Paul Rouget, Media365 : publié le mardi 28 mai 2024 à 12h55

Gaël Monfils a signé son 122e succès en Majeur lundi soir à Roland-Garros, s'emparant du record de victoires françaises en Grand Chelem devant Jo-Wilfried Tsonga.

Il a encore été l'un des sauveurs de la journée française à Roland-Garros. Opposé lundi soir au Brésilien Thiago Seyboth Wild, qui avait sorti d'entrée Daniil Medvedev l'an dernier, Gaël Monfils ne s'est pas laissé surprendre, s'imposant en quatre sets (6-2, 3-6, 6-3, 6-4). A 37 ans, le Parisien, arrivé diminué par une maladie Porte d'Auteuil, a donc encore brillé dans son tournoi préféré, pour sa 17e apparition dans le grand tableau. Et celui qui avait atteint le dernier carré en 2008 s'est offert un record à cette occasion. Il est ainsi devenu le joueur français avec le plus de victoires en Grand Chelem : 122. "Ça prouve que je suis là depuis longtemps", a réagi en conférence de presse celui qui devance désormais dans ce classement Jo-Wilfried Tsonga (121 succès en Majeur), à la retraite depuis 2022, et Richard Gasquet, qui est monté jusqu'à 116 victoires avec sa victoire contre Borna Coric au premier tour des Internationaux de France.

Deux demi-finales en Majeur

Le Biterrois n'arrivera peut-être pas à faire grimper ce chiffre lors de la quinzaine parisienne, lui qui affronte le numéro deux mondial Jannik Sinner, alors que Monfils sera opposé à un autre Italien, Lorenzo Musetti, un adversaire a priori plus abordable.
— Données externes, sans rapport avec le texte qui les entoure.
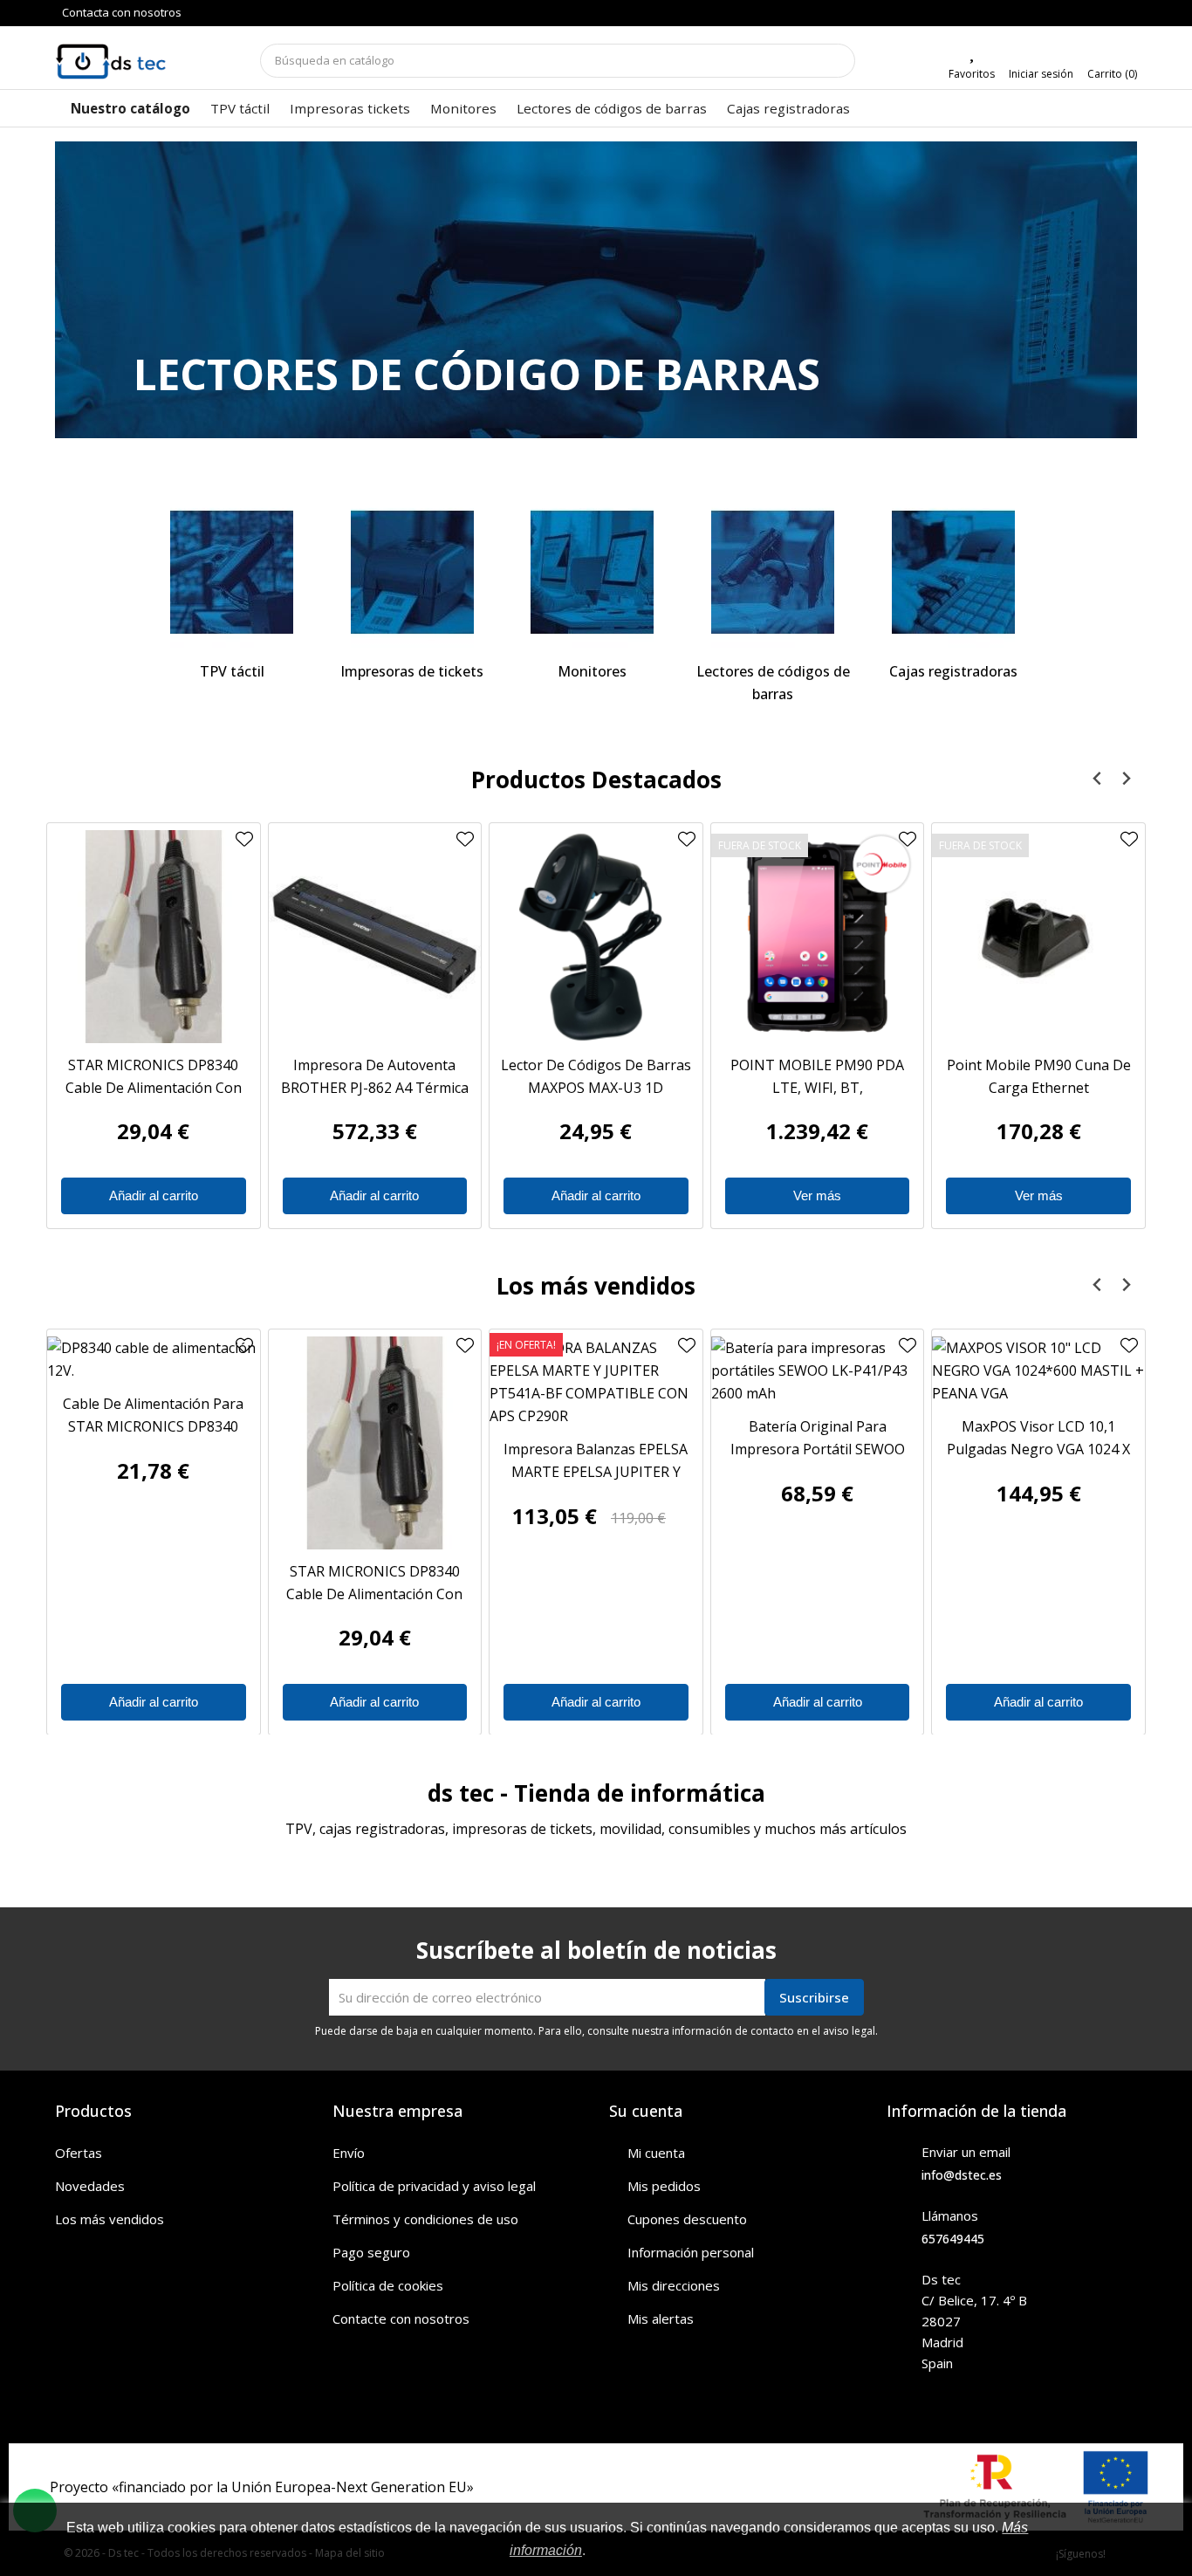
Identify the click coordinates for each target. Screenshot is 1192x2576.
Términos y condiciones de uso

Le nouveau recordman français des victoires lors des tournois du Grand Chelem a donc réalisé son meilleur résultat en disputant les demi-finales à Roland-Garros en 2008, un stade qu'il a également atteint à l'US Open lors de l'édition 2016. Et Monfils avait expliqué en septembre dernier pourquoi il n'avait pas pu faire mieux. "Les gens te disent toujours : « Potentiellement, tu aurais pu faire ça. » Avec des si, si, si à chaque phrase. Mais on prend un potentiel de quelque chose qui n'existe pas, parce qu'on ne te connaît pas", avait-il déclaré, arguant que le « Big 4 » (Federer, Nadal, Djokovic et Murray) était tout simplement "plus fort", à tous les niveaux.